С того времени, как Рай поступил в колледж, его научная жизнь оказалась прочно связана с Кембриджем, хотя он и поклялся вернуться обратно в Нью-Йорк в тот самый миг, как впервые вышел из метро на площади Кендалл. Тем промозглым сентябрьским утром промышленная окраина города смердела жуткой смесью майонеза, пикулей и мыла, сваренного из останков животных и их жира. А уж нотки шоколада в том воздухе просто убивали. Но в Нью-Йорк он так и не вернулся. Его жизненная траектория отклонялась от Кембриджа лишь ненадолго и по очень важным поводам.
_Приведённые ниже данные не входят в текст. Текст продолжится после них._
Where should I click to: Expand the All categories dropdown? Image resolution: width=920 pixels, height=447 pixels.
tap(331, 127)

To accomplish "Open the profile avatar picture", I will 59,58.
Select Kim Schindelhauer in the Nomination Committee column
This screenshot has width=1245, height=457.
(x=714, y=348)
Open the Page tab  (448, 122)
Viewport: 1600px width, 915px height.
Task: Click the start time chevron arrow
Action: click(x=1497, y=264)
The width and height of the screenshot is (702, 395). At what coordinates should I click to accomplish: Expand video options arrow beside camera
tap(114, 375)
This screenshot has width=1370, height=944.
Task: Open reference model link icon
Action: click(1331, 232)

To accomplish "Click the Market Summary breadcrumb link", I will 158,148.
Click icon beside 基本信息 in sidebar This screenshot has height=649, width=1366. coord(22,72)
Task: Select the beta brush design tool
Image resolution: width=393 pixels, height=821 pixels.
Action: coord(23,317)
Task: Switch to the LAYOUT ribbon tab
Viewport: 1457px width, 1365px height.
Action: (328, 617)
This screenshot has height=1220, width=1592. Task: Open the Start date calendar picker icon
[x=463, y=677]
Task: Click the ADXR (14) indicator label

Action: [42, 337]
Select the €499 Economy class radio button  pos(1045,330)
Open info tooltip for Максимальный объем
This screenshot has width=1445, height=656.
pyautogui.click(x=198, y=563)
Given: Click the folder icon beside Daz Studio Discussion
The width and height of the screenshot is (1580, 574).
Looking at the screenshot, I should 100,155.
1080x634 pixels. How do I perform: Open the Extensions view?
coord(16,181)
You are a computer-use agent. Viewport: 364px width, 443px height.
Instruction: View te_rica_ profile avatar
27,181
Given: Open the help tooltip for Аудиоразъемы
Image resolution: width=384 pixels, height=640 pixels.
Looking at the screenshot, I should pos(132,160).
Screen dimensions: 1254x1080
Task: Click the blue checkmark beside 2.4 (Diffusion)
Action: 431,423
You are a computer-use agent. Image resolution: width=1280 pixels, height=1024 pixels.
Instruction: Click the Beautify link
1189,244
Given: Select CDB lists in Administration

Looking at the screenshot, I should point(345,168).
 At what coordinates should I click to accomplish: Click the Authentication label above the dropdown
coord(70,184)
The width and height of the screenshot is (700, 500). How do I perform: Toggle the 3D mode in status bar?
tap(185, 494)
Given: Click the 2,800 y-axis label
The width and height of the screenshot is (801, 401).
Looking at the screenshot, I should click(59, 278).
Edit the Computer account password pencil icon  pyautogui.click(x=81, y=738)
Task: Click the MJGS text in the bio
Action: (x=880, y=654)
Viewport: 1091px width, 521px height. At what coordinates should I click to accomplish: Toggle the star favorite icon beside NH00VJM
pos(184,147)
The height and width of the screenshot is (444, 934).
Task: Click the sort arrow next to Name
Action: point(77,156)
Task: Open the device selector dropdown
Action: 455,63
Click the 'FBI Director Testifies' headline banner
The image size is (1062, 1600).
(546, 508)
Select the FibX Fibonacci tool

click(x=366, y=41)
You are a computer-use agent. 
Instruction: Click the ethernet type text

– А потом я влюбился. Это случилось в самый разгар Корейской войны. Я принял тогда идиотское решение куда-нибудь уехать, ну, меня и исключили из колледжа. Я отправился следом за ней в Чикаго. Она была пианисткой. И, кстати, эта девушка изменила мою жизнь. В двадцать с чем-то лет я начал учиться играть на фортепиано. Благодаря ей.

Много лет спустя, когда я уже задумался о гравитационных волнах, я сразу сообразил, что LIGO охватывает тот же диапазон частот, что и фортепиано.

В общем, я совершенно спятил, обезумел от любви. И совершенно не думал о том, чем все это может обернуться. Разумеется, девушка в итоге ушла от меня к какому-то другому парню. Нельзя позволять влюбленности захватывать тебя целиком, вы понимаете, о чем я? В общем, я вернулся. И это стало началом моей научной карьеры как физика. Правда, репутация моя была подмочена, ведь меня выгнали из колледжа…

В поисках работы несчастный, отчисленный из колледжа Рай бродил по Массачусетскому технологическому институту и случайно оказался в Фанерном дворце, хлипком сооружении, поспешно возведенном на самой границе кампуса во время Второй мировой войны. Изначально предполагалось, что непрочное деревянное строение проживет всего несколько лет, однако скрипучее, продуваемое насквозь и неуютное здание просуществовало целые десятилетия, хотя иногда наспех установленные оконные рамы и выпадали под порывами ветра прямо на улицу Вассара. Оно так и не получило официального названия помимо того, под которым значилось в принятой в МТИ системе нумерации зданий: “строение 20”. Фанерный дворец – трудно было бы подыскать для него более удачное прозвище. Ничем не примечательный внешне, Дворец был знаменит в узких кругах, так как его “недолговечность” полвека испытывали на прочность ученые. В фанерных стенах и потолках было проделано множество отверстий, а многочисленные трубы проходили прямо над головой или за тонкими перегородками. Голоса и идеи, заключенные внутри коробки с гудроновой крышей и внешними стенками из асбеста, заполняли собой это трехэтажное сооружение, и казалось, будто сама убогость невзрачного строения способствовала тому, чтобы его обитатели смогли справиться с любыми трудностями. По меньшей мере девять нобелевских лауреатов сделали свои открытия в строении 20. Там было положено начало разнообразным исследованиям в областях радиолокации, лингвистики, нейронных сетей, звукотехники, гравитационной (физики… тематический спектр оказался настолько широк, что Фанерный дворец стал своего рода культурным феноменом, разобраться в сути которого можно, лишь сумев ответить на вопрос – что же именно помогло создать столь насыщенную креативностью атмосферу? Дворец, вопреки всем прогнозам, простоял больше пятидесяти лет. Его снесли только в 1998-м; ученые, жители соседних домов и дети, привыкшие играть рядом с ним, устроили Фанерному дворцу молчаливые проводы – собрались вместе и наблюдали за крушившими его рабочими.

Рай был против сноса строения 20 – так проигравшая тяжбу сторона из последних сил сопротивляется принудительному отчуждению частной собственности. В Фанерном дворце нельзя было повернуться, не натолкнувшись на кого-нибудь, но зато подобные неожиданные встречи могли оказаться совершенно бесценными. Однажды, например, Рай помогал некоему биологу проводить опыты с мертвой кошкой. “Ну ладно, с почти мертвой кошкой”. У того засбоила электроника, подключенная к зондам в теле бедной зверушки. Раю удалось на время абстрагироваться от своей любви к кошкам (он боялся смотреть на животное) и помочь биологу получить нужные данные. “Мы составляли прелюбопытнейшее маленькое сообщество”, – говорит Рай.